Миранда Гловер - Шедевр
— Знаешь, Петра предупреждала меня в Париже перед аукционом. Она сказала, что деньги могут повредить нашим с Эйданом отношениям. И, возможно, поэтому я поставила на первое место осуществление проекта. Я хотела, даже нуждалась в том, чтобы довести его до конца. Хотя и не предвидела возможных последствий.
— Может, Петра просто завидует вам с Эйданом? — уже увереннее предположил Билли.
Я усмехнулась.
— Я не шучу, Эстер, — теперь его голос звучал чуть раздраженно. — Петре всегда хотелось иметь то, что есть у тебя. И я уверен, что это желание распространяется и на Эйдана.
Я не верила Билли. В конце концов, я не просто не хотела ему верить. Может быть, он таким образом ищет во мне слабину, чтобы заставить изменить свое решение. Ведь если я соглашусь участвовать в проекте Эйдана, это будет на руку всем художникам его галереи.

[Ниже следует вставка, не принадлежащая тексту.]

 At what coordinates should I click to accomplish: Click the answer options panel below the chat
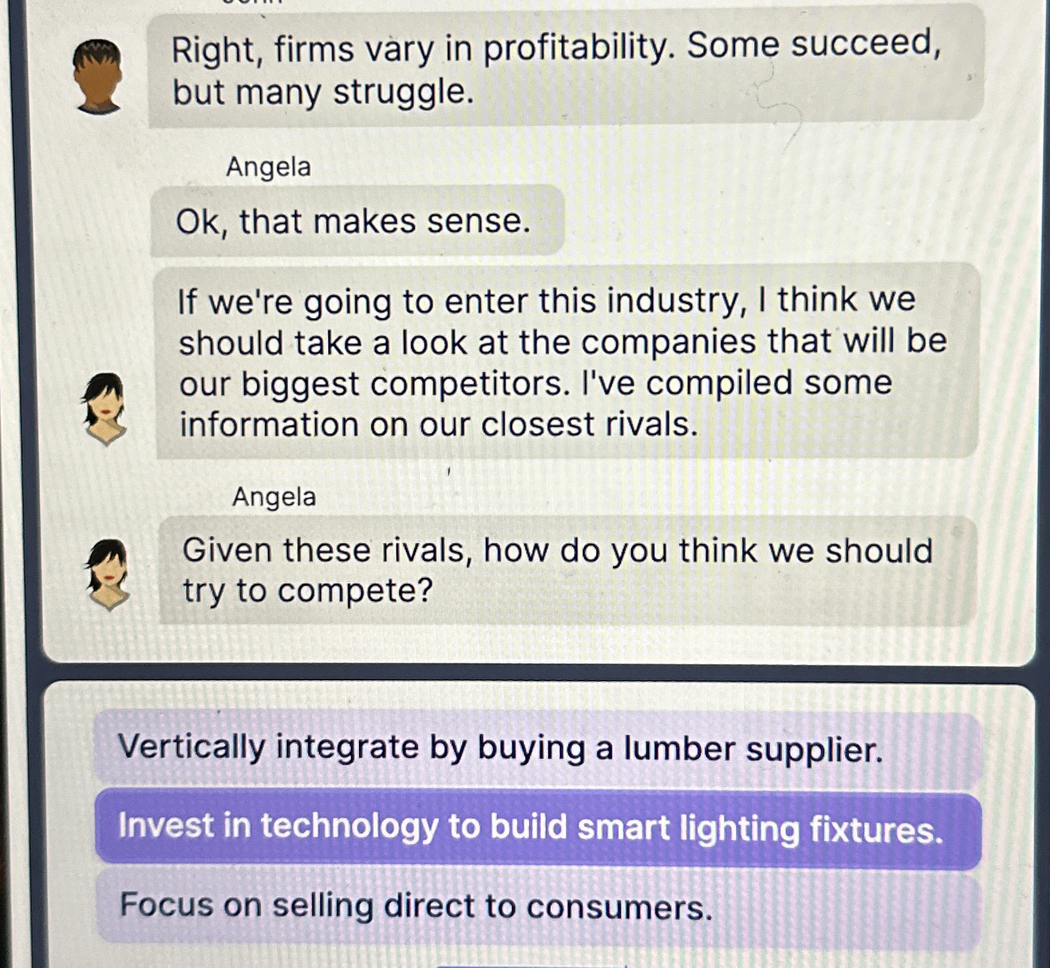529,823
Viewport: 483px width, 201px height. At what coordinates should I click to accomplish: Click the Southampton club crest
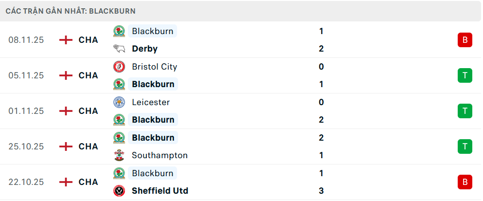[x=119, y=155]
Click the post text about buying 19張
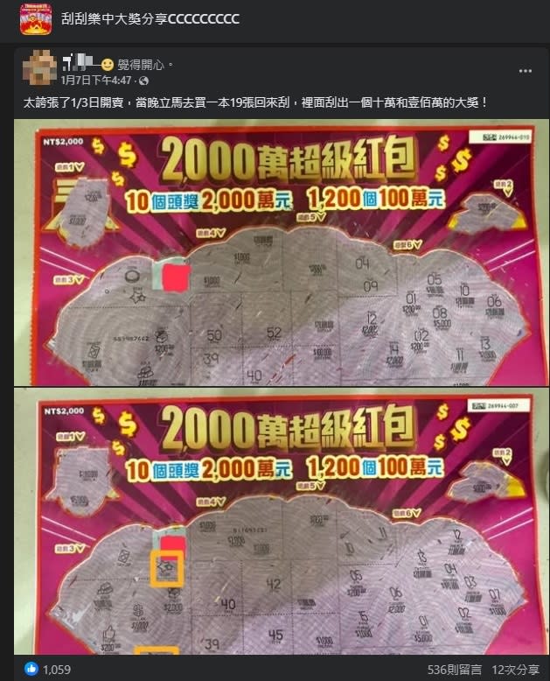This screenshot has width=550, height=681. [x=255, y=103]
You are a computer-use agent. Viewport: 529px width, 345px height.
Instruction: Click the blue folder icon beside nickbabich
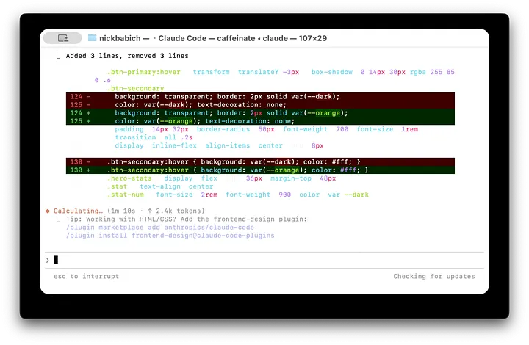[x=92, y=38]
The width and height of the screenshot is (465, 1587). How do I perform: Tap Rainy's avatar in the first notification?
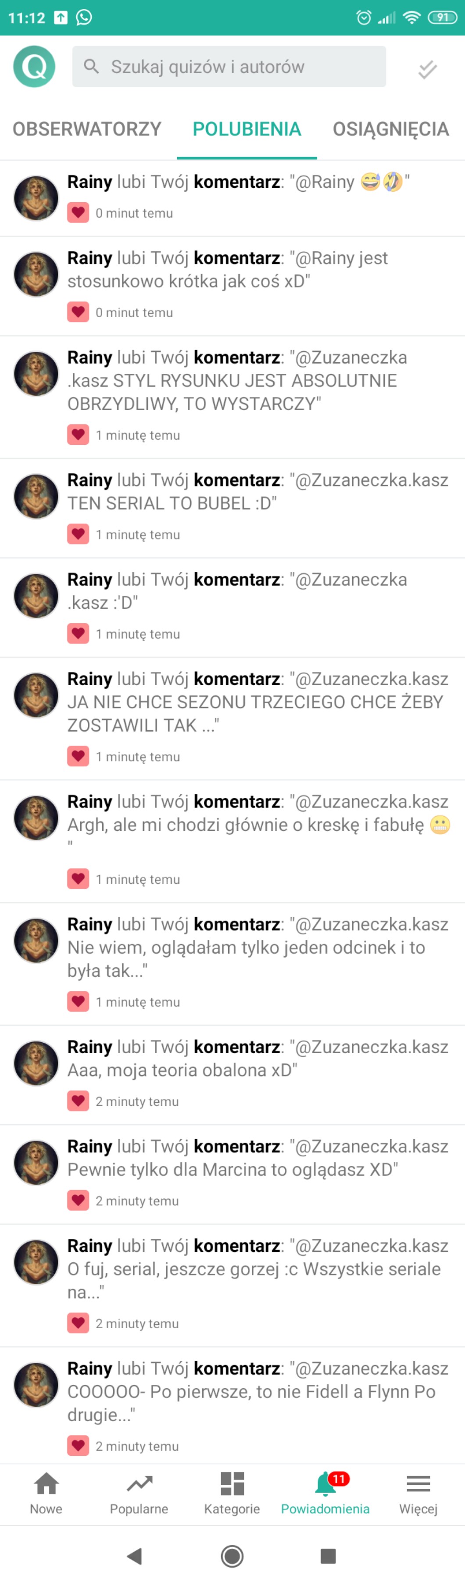(36, 198)
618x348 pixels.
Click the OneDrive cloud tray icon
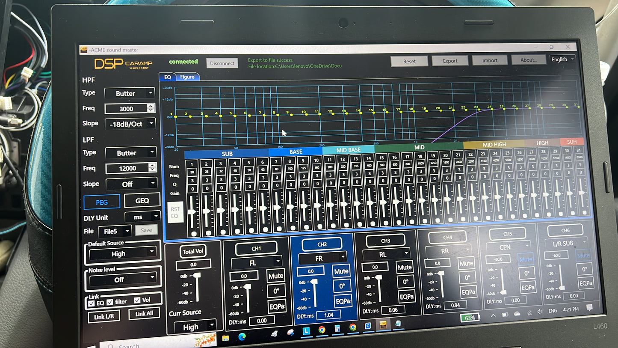[517, 314]
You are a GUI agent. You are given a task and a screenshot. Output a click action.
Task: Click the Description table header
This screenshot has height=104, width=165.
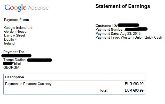(x=14, y=77)
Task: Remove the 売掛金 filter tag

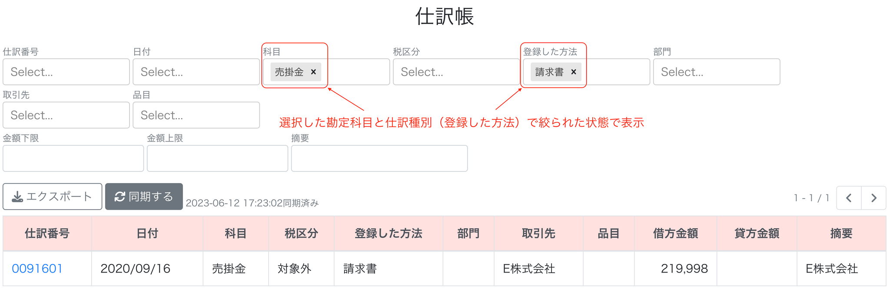Action: pos(313,72)
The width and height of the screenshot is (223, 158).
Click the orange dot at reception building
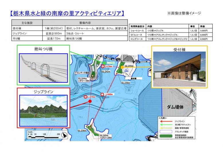[122, 67]
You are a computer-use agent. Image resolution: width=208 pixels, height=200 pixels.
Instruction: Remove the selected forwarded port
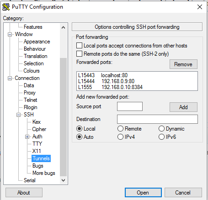click(x=183, y=64)
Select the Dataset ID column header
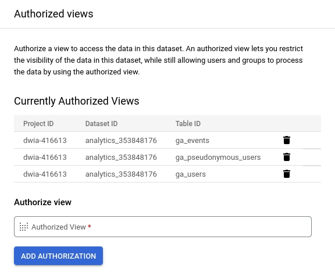The height and width of the screenshot is (279, 335). [101, 124]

— Помнишь, ты как-то говорил мне, что все мы нуждаемся в переменах?
Билли выпустил мои руки и пригладил волосы на голове.
— В переменах, но, черт побери, не в конце света!

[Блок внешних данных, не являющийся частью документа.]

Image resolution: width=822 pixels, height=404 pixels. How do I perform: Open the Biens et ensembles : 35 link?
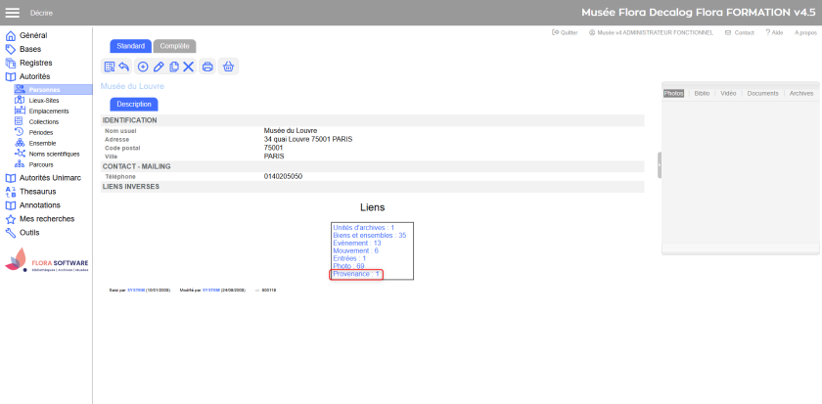(369, 235)
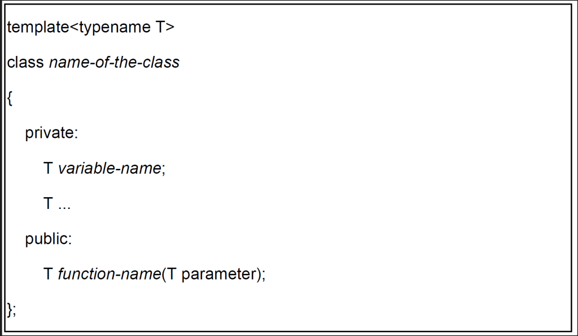578x336 pixels.
Task: Click the closing parenthesis after 'parameter'
Action: (x=257, y=275)
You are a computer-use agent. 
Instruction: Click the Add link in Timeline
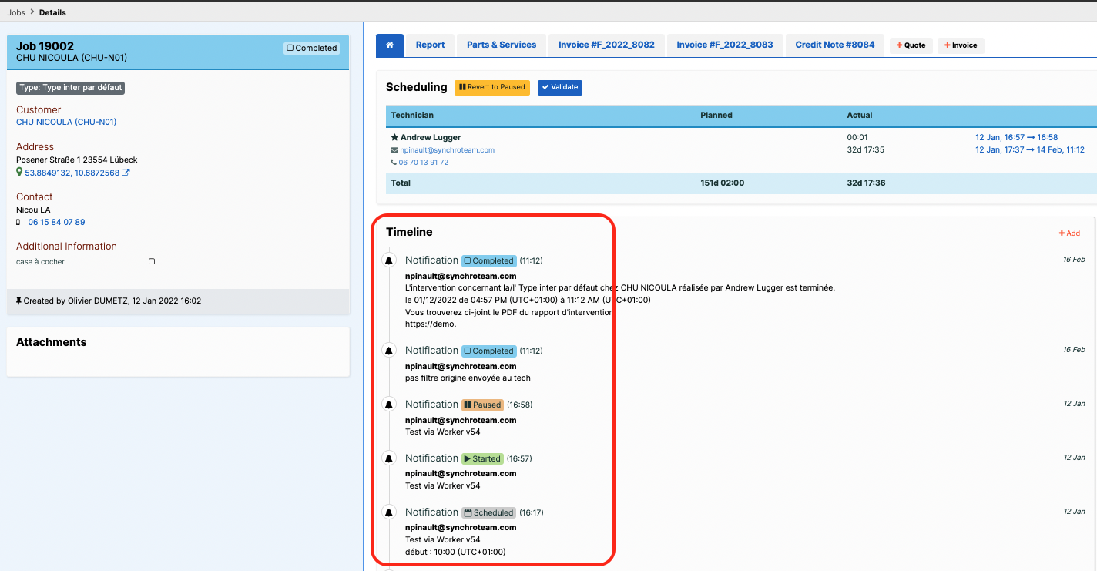(1069, 233)
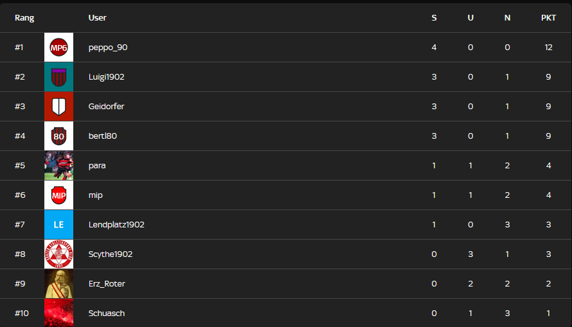Viewport: 572px width, 327px height.
Task: Sort by the PKT column header
Action: tap(548, 18)
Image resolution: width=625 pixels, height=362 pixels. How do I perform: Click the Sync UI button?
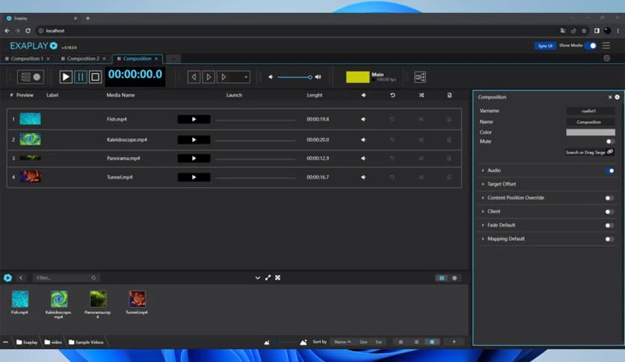point(545,46)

— Возможно, ты считаешь меня наивной, — продолжала я. — Не исключено, что я такой и была. Но меня воспитали на определенных идеалах, и с недавнего времени они стали для меня много значить. Я не хочу больше безраздельно принадлежать своему агенту — ни в профессиональном плане, ни в каком-либо другом. Не нужно рассказывать мне, какой Эйдан талантливый бизнесмен. Мне это известно. Но в настоящий момент покорение новых горизонтов в мире искусства больше не имеет для меня такого значения, как раньше. Я хочу развиваться в другом направлении. И желательно без преследующих меня фотообъективов.
Билли снова взял меня за руки. Но на этот раз его пожатие было крепче.
— Это его убьет, Эст. Ты знаешь, как он тебя любит. Он тебя боготворит! Эйдан потеряет цель в жизни, если ты его бросишь.
— А кто говорит, что я собираюсь его бросать? — спросила я.
На минуту Билли страшно смутился, затем прикрыл рот рукой, чтобы сдержать смех.
— Ты действительно хочешь сказать, черт возьми, что не бросаешь его?
— Да, черт возьми.
Билли рассмеялся, затем крепко обнял меня.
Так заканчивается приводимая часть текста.